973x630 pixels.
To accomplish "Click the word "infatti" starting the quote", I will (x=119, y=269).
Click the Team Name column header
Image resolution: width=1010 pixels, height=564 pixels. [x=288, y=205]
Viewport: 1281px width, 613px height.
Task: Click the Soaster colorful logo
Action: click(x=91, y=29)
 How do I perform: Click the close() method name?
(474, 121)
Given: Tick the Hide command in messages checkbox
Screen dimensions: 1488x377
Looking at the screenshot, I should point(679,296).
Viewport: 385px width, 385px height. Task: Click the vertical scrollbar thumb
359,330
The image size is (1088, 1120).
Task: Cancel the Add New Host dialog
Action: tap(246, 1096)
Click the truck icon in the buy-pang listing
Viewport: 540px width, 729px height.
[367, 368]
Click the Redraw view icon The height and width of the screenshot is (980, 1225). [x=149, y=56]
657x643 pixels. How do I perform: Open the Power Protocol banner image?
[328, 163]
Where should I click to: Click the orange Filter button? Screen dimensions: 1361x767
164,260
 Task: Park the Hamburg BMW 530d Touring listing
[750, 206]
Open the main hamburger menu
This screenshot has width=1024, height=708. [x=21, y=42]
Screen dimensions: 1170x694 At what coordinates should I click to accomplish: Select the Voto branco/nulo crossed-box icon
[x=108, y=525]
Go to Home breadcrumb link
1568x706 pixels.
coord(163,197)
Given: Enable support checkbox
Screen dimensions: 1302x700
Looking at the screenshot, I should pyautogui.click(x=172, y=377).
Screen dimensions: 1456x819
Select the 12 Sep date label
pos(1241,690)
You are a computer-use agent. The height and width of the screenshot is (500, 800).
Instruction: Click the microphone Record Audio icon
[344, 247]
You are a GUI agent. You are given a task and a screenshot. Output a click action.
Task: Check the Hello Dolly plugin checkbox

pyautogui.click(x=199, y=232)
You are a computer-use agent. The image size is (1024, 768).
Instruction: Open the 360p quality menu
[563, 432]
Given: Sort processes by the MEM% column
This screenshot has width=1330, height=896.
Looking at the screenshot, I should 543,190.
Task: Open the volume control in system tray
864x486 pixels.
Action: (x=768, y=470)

WORK REQUIRED » Wherever the string "agent" appears in a line of the records, copy that line.

REPLY »
You are a computer-use agent. The height and width of the screenshot is (500, 800).
You are a GUI agent. You are given a task and a screenshot. Output a click action.
You are a computer-use agent. The image size is (1024, 768).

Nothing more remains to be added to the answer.